[Marxism] RE: USSR, Democracy and the Environment
donaloc at hotmail.com
Mon May 17 04:39:08 MDT 2004
Calvin Broadbent wrote:
> Do you think, as some
> Trotskyists seem to have it, that given that (or 'if') the USSR was in
> competition with the capitalist West, and trying to 'outproduce' it
> outperform the West economically, that the 'law of value', the
> determination of production according to the laws of exchange value,
> still in operation?
In short, I think it certainly was - although perhaps Melvin will be
able to further detail it all. As far as I know, the law of value was
applied thoroughly throughout the planning process in the Soviet Union.
I've read some Trotskyites say that this rigid reading and application
of the 'law of value' as a means to determine all production was wrong.
I think that they criticise this as an adoption to a form of analysis
worked up by Marx and Engels to simply explain exploitation within
capitalist society. They say it was not necessary to continue this
beyond the revolution.
Interesting to read on this is Che Guevara who essentially argued that
bypassing the law of value was necessary to build socialist
consciousness and to actually take full advantage of the creative
possibilities open to socialism when it decides to do things for a
socially valuable rather than an economically valuable sense. Critics
have said that this was unsuccessful because it was 'voluntaristic' and
also many took advantage of the lax controls in place to cover lack of
delivery. Having said that, I certainly think that in an advanced
Socialist state this is a key question to be thinking about.
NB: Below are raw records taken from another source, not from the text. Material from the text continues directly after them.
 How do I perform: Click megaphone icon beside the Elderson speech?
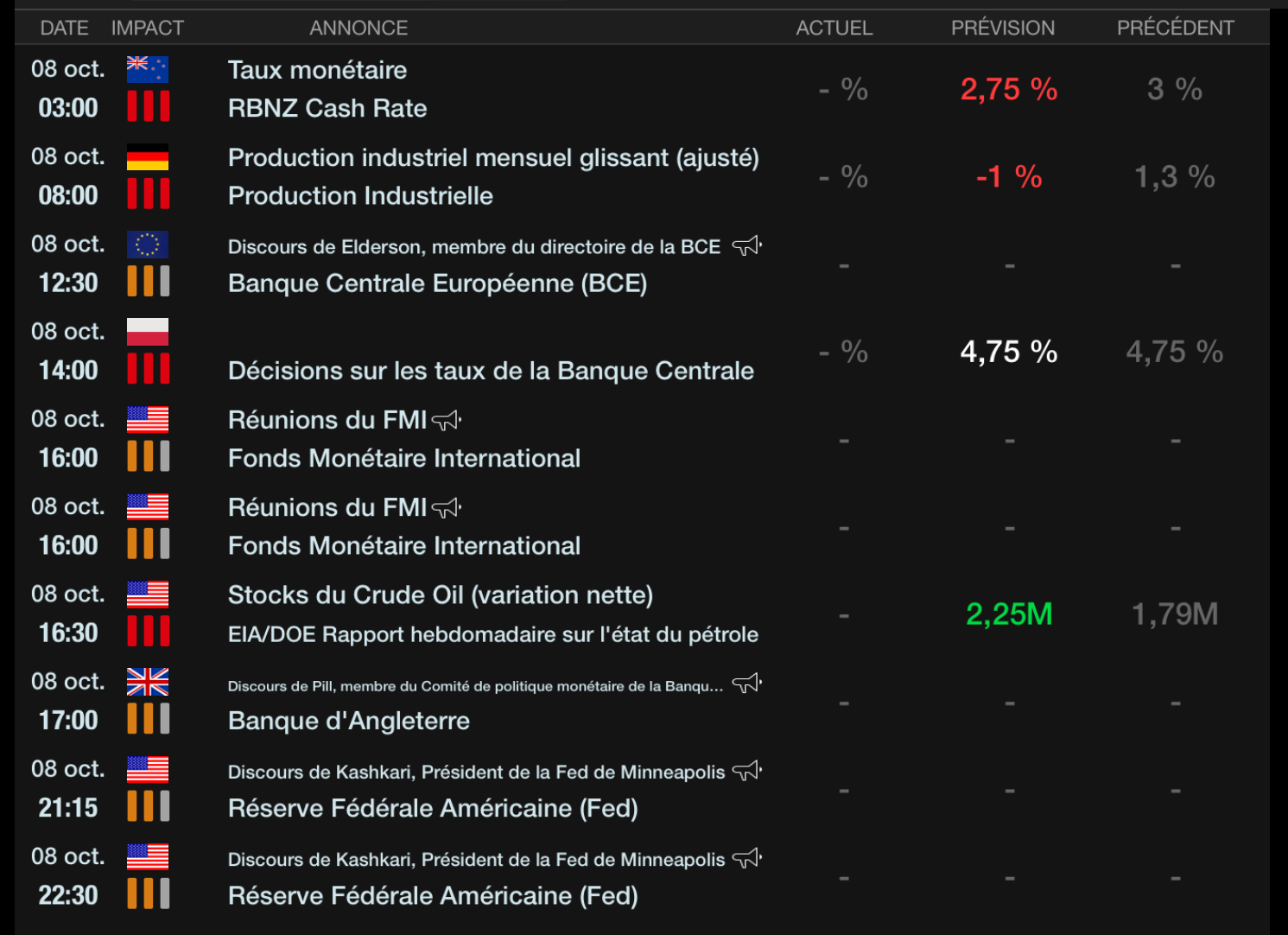(x=746, y=246)
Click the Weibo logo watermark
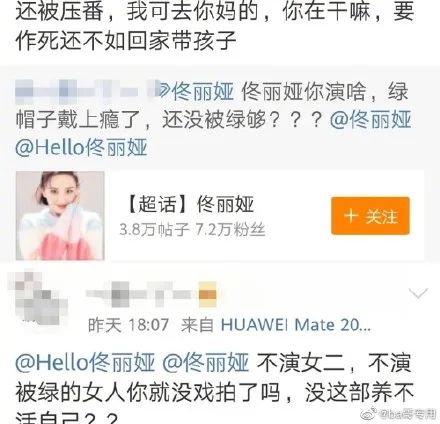The width and height of the screenshot is (440, 424). point(370,414)
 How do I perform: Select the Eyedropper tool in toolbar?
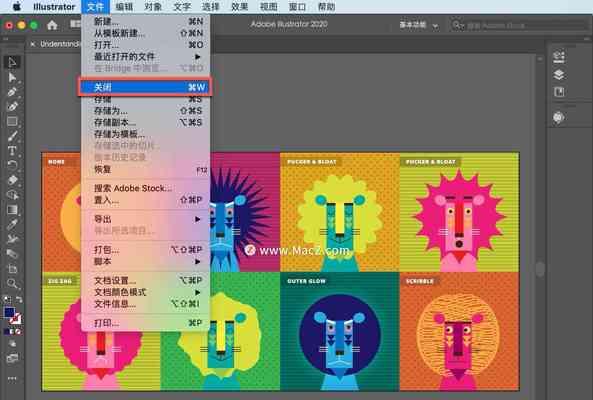[x=12, y=224]
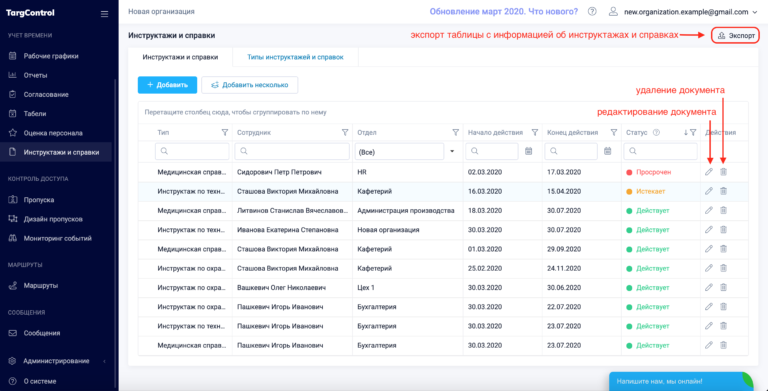Screen dimensions: 768x391
Task: Click the info icon next to Статус header
Action: [x=656, y=132]
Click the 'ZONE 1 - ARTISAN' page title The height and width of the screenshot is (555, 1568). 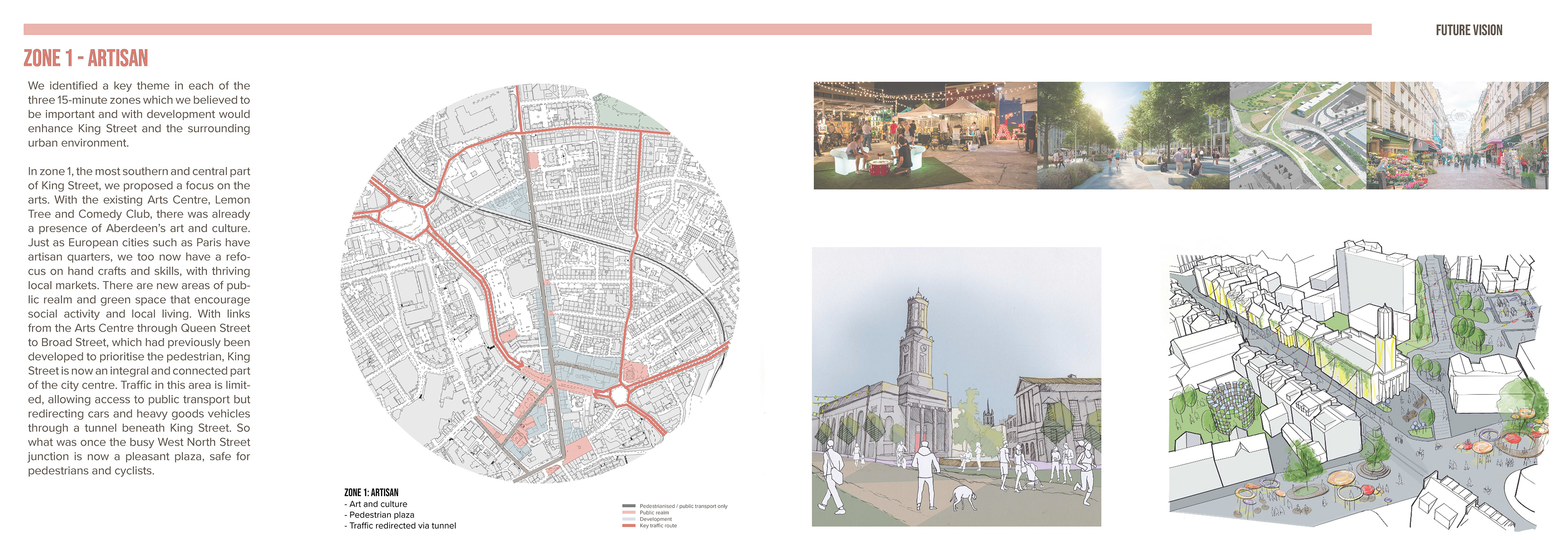click(86, 58)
In regard to the Soviet Union and the Trotskyite critics, the Soviet
Union had to trade and compete with the Western Bloc for many things.
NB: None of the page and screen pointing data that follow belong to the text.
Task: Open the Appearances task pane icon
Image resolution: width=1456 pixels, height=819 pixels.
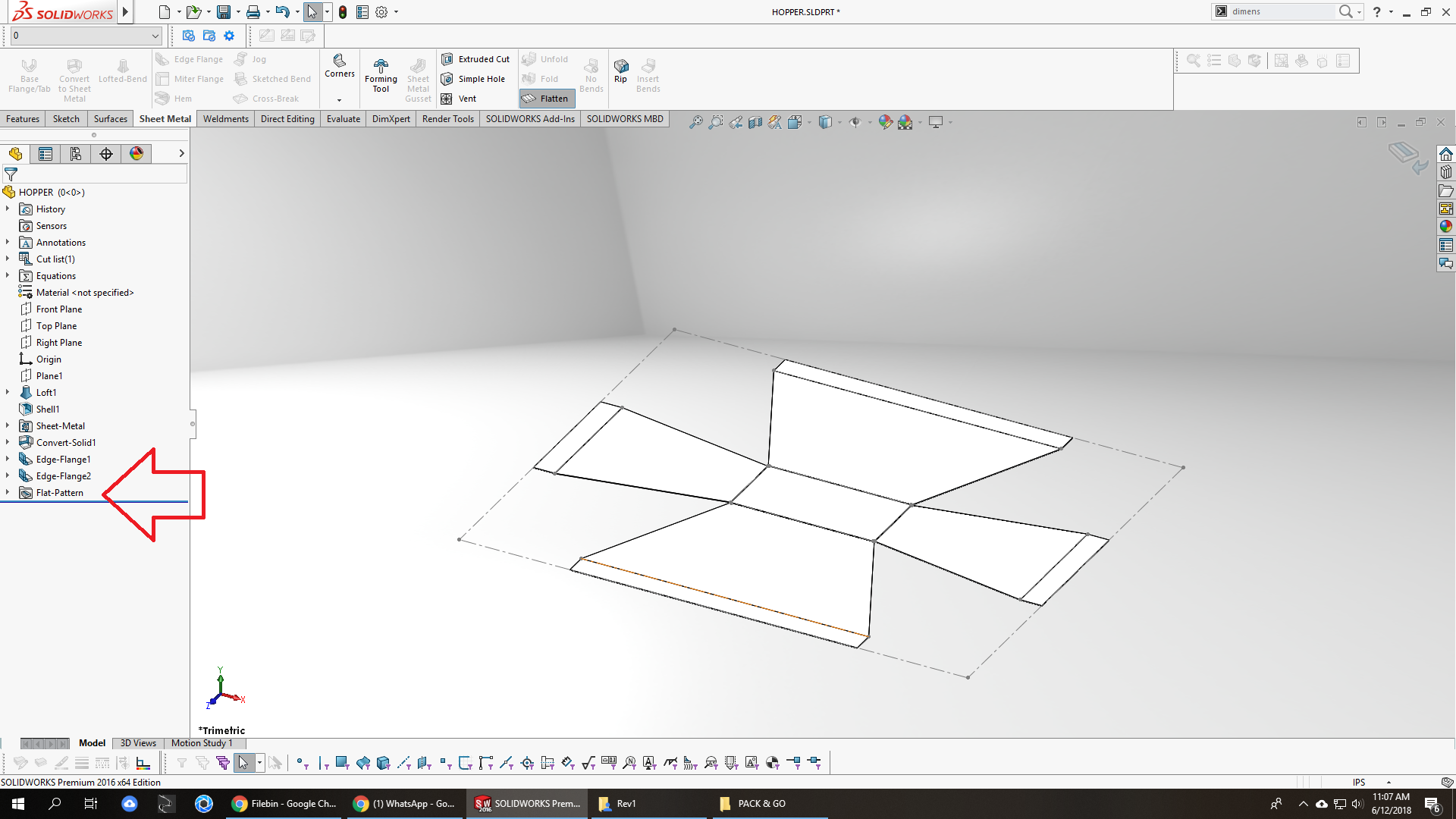Action: point(1446,226)
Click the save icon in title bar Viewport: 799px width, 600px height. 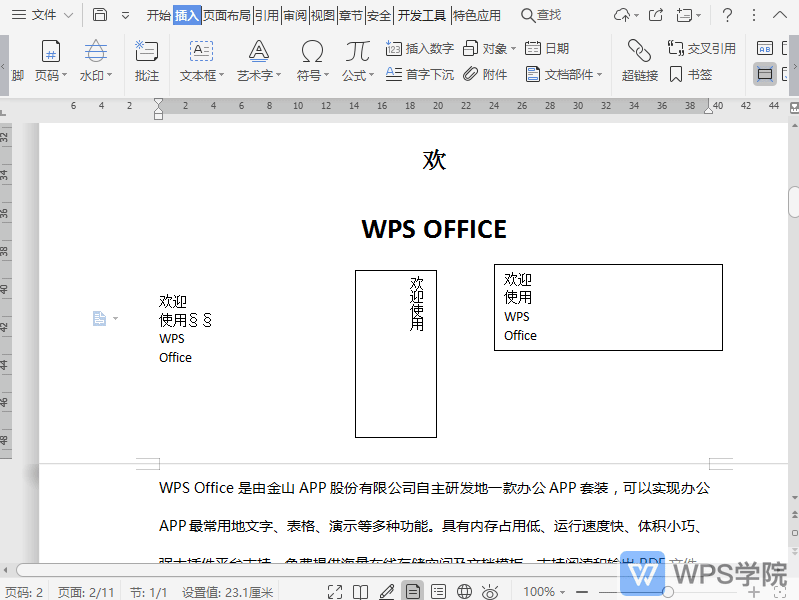coord(100,15)
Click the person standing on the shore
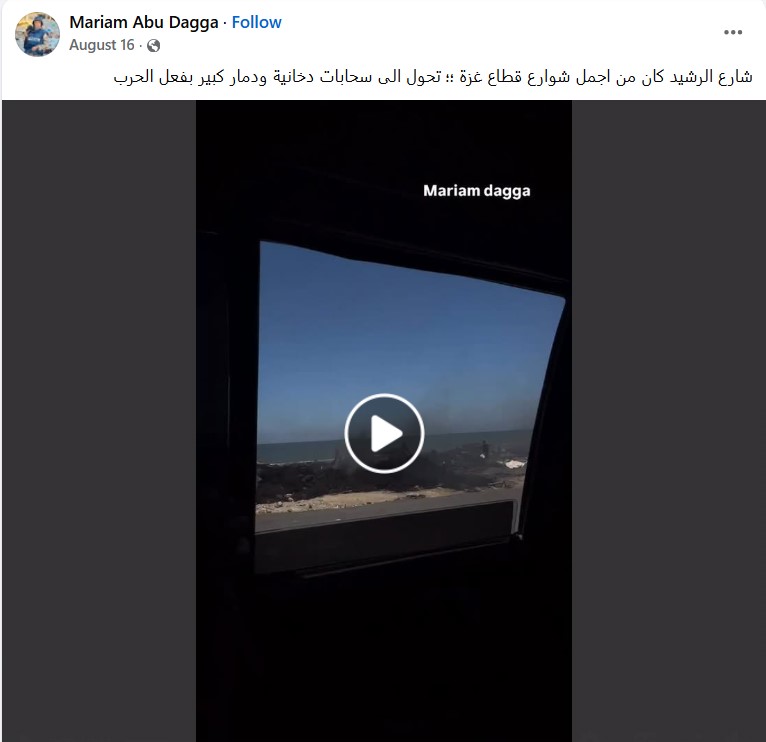The height and width of the screenshot is (742, 766). pyautogui.click(x=484, y=449)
This would have represented a gap where the law of value would seep into
the operation of the Soviet economy - even if this had have been
entirely rejected by the then leadership (in a Guevarist sense). So in a
sense, it was unavoidable coming in at some stage.
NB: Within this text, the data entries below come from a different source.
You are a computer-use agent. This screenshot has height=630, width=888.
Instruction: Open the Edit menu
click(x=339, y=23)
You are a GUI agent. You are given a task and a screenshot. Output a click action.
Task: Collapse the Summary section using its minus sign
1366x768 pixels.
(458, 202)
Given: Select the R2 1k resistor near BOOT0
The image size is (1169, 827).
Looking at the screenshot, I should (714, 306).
To base the discussion on something tangible, it is probably best to
study Cuban economics in the 1960s - good place to start is either the
Pathfinder or Ocean Press books on Guevara's Economics. There's a good
short review on Cuban economics out there you should be able to obtain
by a guy called Douglas Hamilton from the Cuba Solidarity Group in
Belfast. There's lots of references to further reading sources at the
back of that if you are interested. The changes in policy in regard to
whether to transcend the law of value can be checked against their
impacts on actual economic output (of course there are lots of other
factors coming into play there too).